[Tarea asignada]
¿Puedes reproducir sin cambios las líneas de los registros que van desde la que contiene "Task: Open the tracking" hasta la que contiene "[x=360, y=1033]", ambas incluidas, y solo esas?

[Extractos de registros]
________________

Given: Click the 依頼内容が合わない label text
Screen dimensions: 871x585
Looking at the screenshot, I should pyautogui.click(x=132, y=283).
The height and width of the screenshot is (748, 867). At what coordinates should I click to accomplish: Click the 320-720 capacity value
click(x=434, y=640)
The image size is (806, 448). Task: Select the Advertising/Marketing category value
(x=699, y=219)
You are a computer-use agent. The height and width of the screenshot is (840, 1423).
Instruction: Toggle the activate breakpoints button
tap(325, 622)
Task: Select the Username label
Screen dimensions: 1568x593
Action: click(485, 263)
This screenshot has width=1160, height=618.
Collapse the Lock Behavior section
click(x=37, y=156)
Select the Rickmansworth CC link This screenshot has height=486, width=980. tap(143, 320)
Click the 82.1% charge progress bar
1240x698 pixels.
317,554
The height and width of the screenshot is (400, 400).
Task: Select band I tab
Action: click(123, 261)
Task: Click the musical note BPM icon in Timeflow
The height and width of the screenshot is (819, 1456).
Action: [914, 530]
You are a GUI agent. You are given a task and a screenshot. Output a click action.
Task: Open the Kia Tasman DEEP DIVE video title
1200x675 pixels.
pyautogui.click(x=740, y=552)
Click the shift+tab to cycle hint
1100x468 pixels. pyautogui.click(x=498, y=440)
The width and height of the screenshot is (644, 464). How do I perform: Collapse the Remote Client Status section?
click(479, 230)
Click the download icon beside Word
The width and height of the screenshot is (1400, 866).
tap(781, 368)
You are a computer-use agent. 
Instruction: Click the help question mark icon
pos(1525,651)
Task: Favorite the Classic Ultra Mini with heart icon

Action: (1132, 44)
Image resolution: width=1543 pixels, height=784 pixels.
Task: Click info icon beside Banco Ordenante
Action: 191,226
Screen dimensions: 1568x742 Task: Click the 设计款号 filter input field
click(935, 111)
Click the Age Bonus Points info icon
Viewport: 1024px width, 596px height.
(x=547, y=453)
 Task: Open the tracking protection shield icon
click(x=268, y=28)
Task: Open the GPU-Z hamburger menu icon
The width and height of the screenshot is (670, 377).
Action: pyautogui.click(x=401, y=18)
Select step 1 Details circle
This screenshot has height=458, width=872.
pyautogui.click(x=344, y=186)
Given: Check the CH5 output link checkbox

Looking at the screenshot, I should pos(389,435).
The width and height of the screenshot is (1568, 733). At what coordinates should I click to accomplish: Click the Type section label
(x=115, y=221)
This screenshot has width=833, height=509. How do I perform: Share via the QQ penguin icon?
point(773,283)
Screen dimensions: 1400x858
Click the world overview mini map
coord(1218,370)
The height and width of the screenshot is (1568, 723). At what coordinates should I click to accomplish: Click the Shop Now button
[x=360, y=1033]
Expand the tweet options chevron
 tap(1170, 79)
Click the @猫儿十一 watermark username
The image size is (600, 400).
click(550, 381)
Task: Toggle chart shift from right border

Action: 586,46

________________

[Resultado]
 Task: Open the tracking protection shield icon
click(x=268, y=28)
Task: Open the GPU-Z hamburger menu icon
The width and height of the screenshot is (670, 377).
Action: pyautogui.click(x=401, y=18)
Select step 1 Details circle
This screenshot has height=458, width=872.
pyautogui.click(x=344, y=186)
Given: Check the CH5 output link checkbox

Looking at the screenshot, I should pos(389,435).
The width and height of the screenshot is (1568, 733). At what coordinates should I click to accomplish: Click the Type section label
(x=115, y=221)
This screenshot has width=833, height=509. How do I perform: Share via the QQ penguin icon?
point(773,283)
Screen dimensions: 1400x858
Click the world overview mini map
coord(1218,370)
The height and width of the screenshot is (1568, 723). At what coordinates should I click to accomplish: Click the Shop Now button
[x=360, y=1033]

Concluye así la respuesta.